* Begin DATASET EXCERPTS *

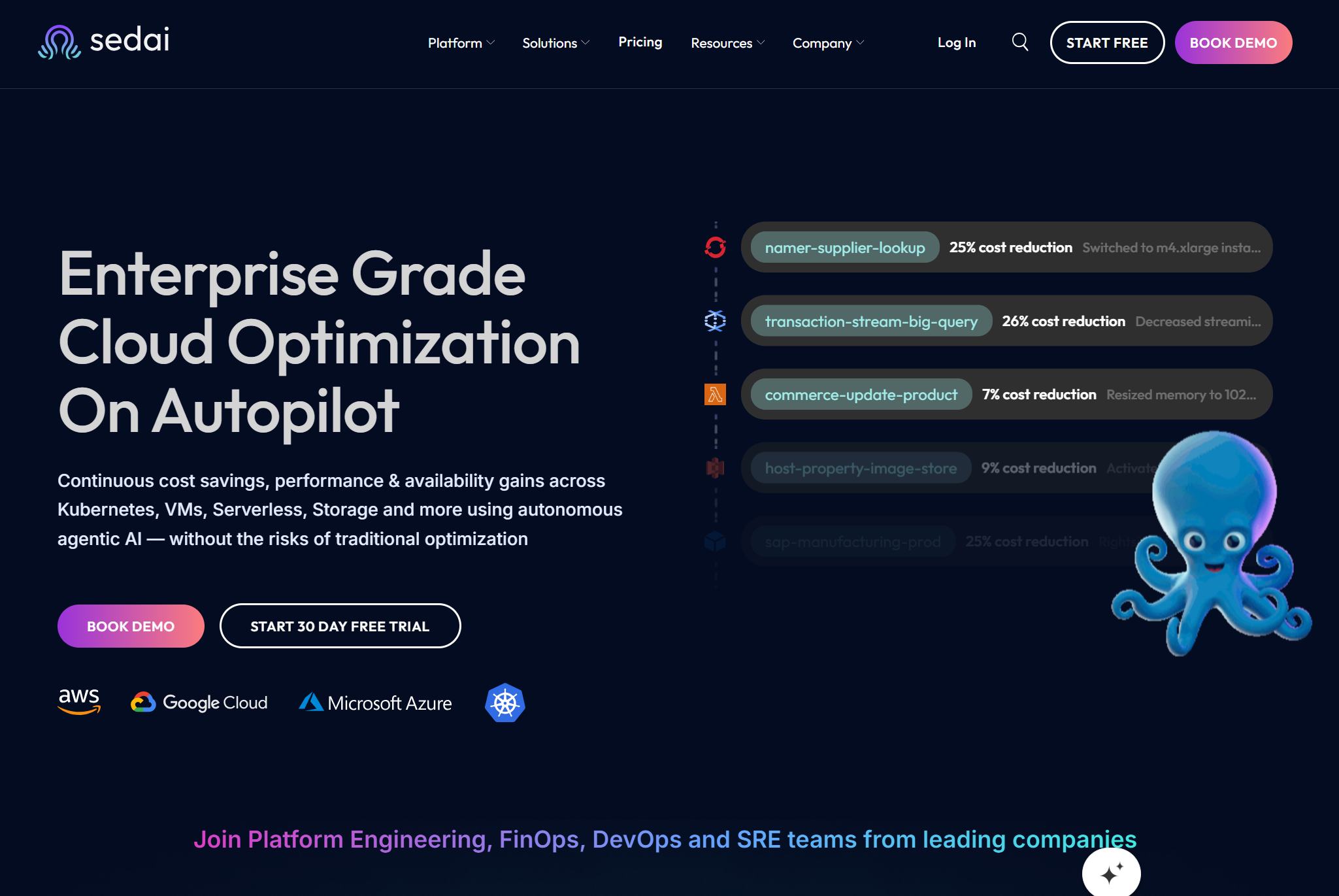Screen dimensions: 1339x896
Task: Click the red OpenShift refresh icon
Action: click(715, 247)
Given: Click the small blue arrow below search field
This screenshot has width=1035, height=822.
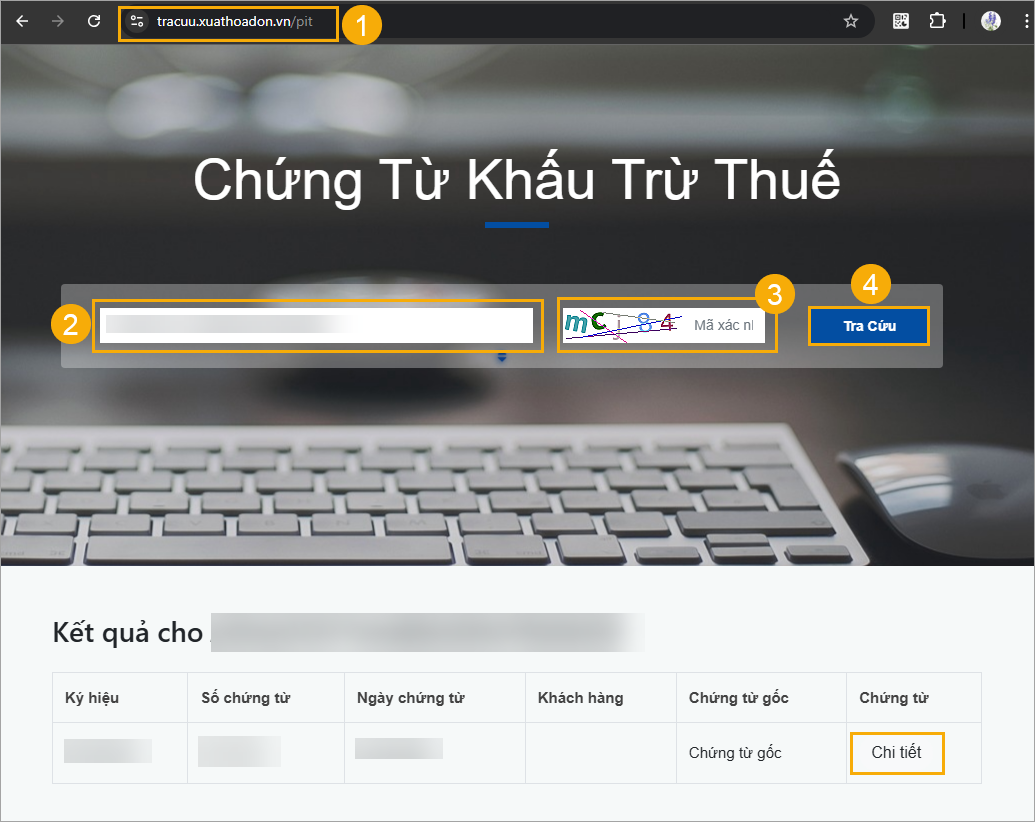Looking at the screenshot, I should pyautogui.click(x=502, y=357).
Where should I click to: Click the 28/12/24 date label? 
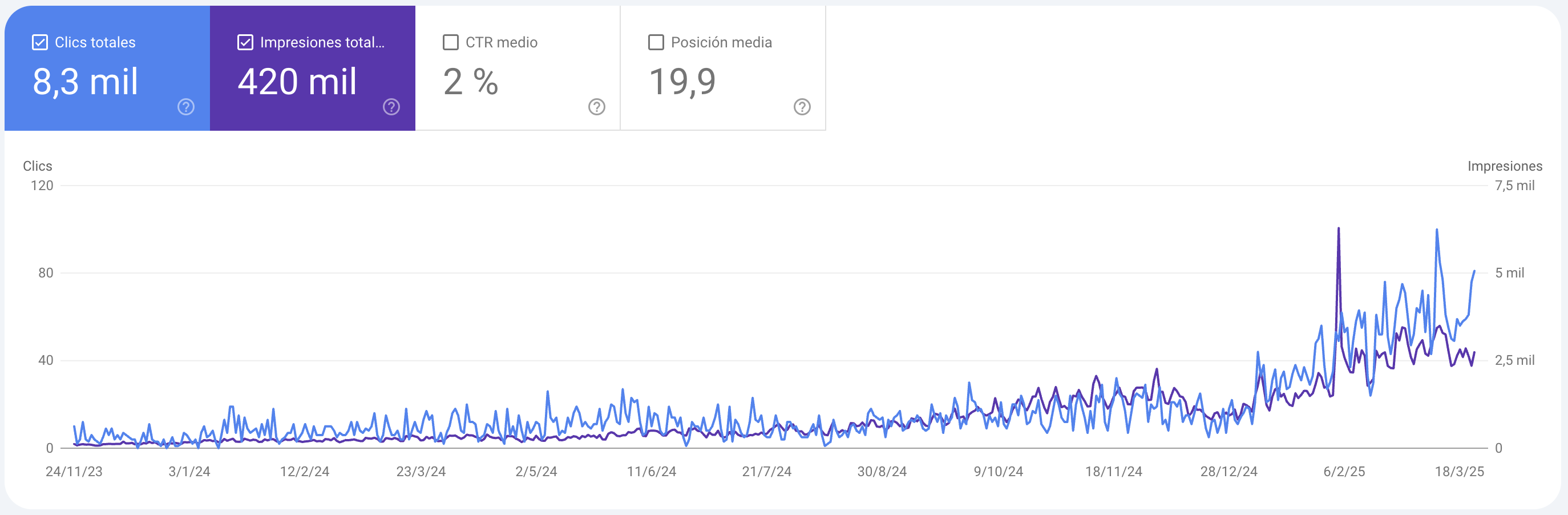[1228, 471]
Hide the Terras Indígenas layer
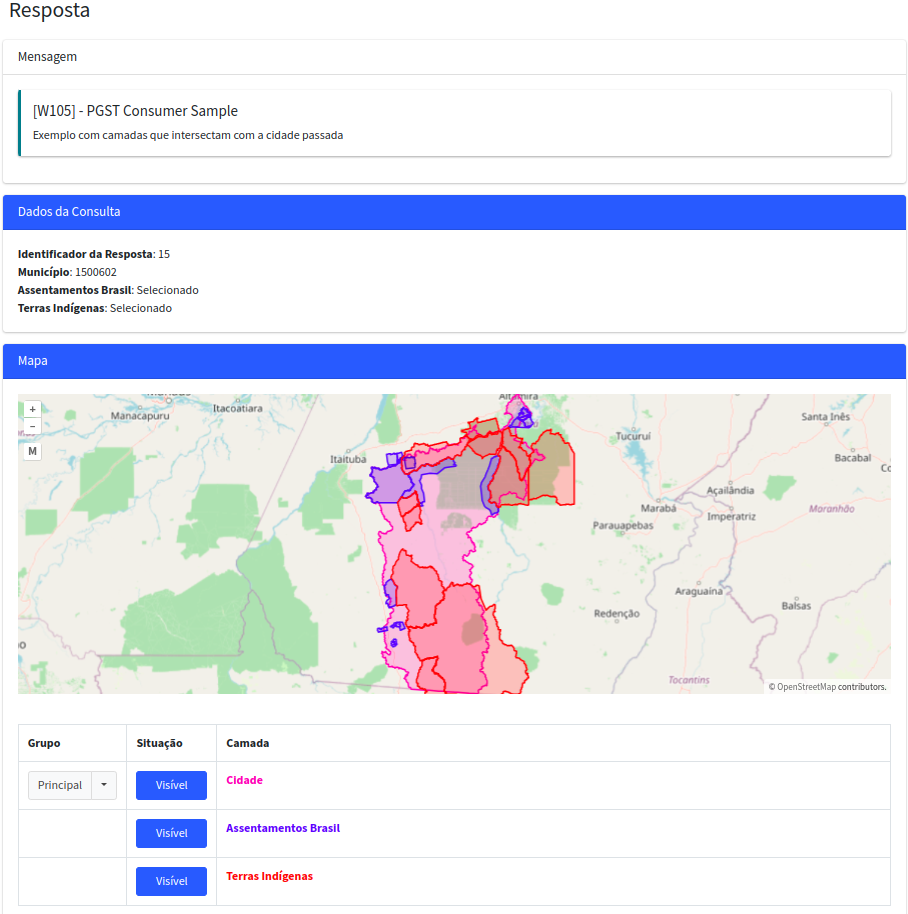Image resolution: width=908 pixels, height=914 pixels. click(170, 881)
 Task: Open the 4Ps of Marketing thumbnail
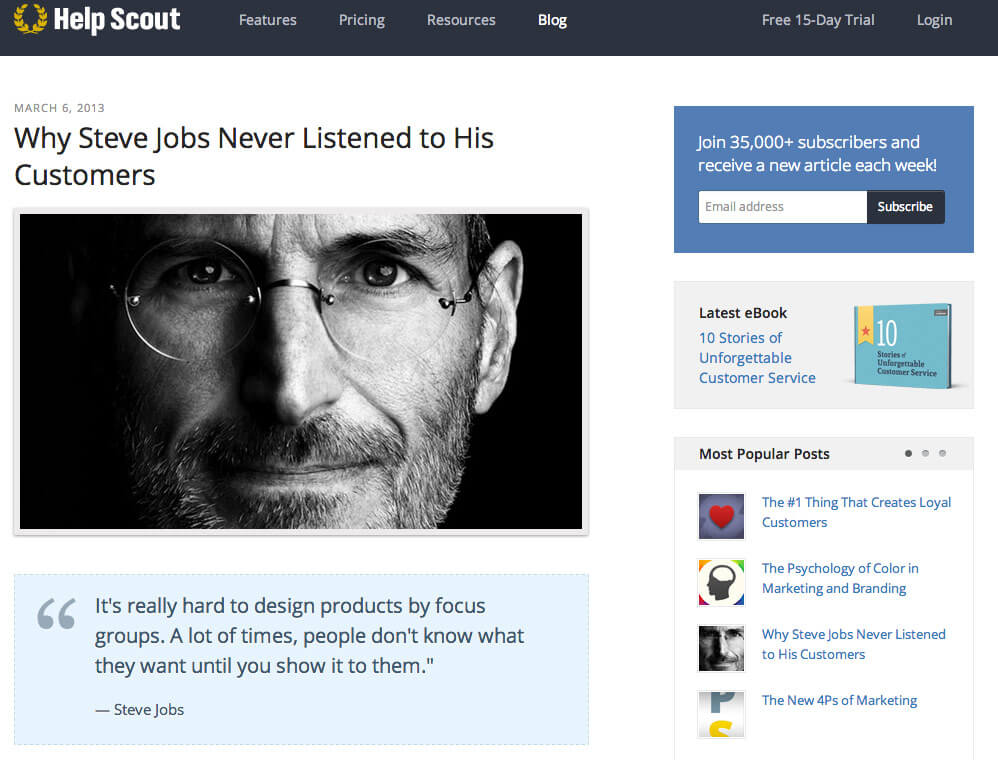click(x=721, y=714)
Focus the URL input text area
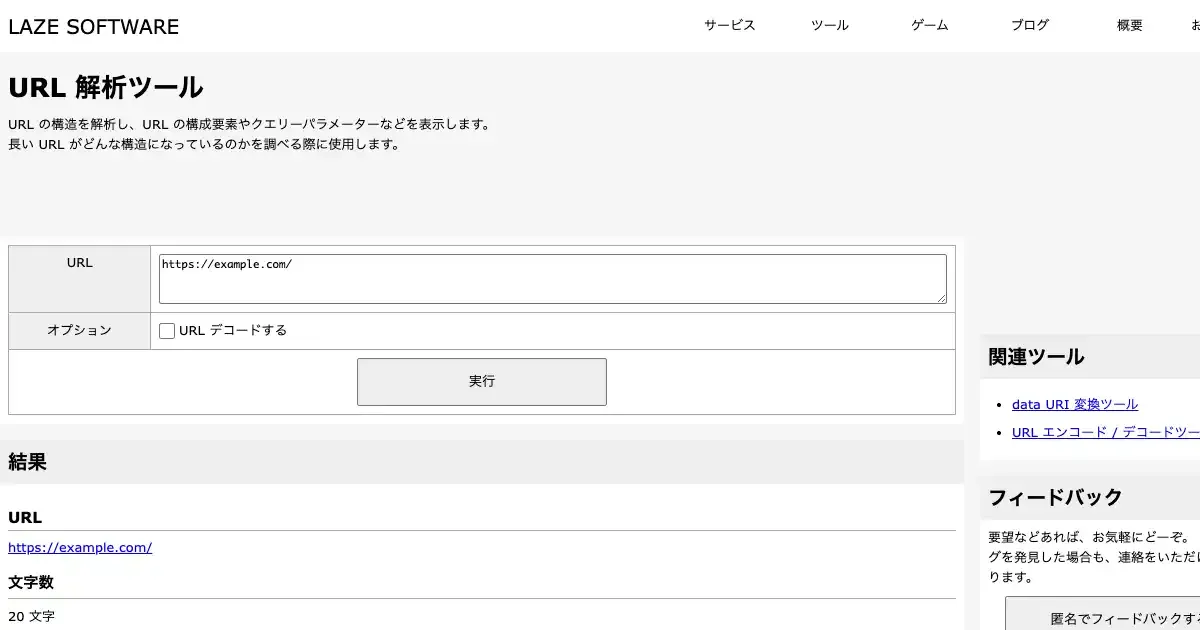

* End DATASET EXCERPTS *

## TASK GOAL:
Rewrite every line from the line with "Hide the Terras Indígenas layer" through the end of the rows, requests included, and offset each number in the answers (the click coordinates and the image dimensions) by -107. Leave the pictures out.

## EXERCISE OUTPUT:
Hide the Terras Indígenas layer
Image resolution: width=801 pixels, height=807 pixels. click(63, 774)
 Task: Open the 4Ps of Marketing thumbnail
click(x=614, y=607)
Focus the URL input text area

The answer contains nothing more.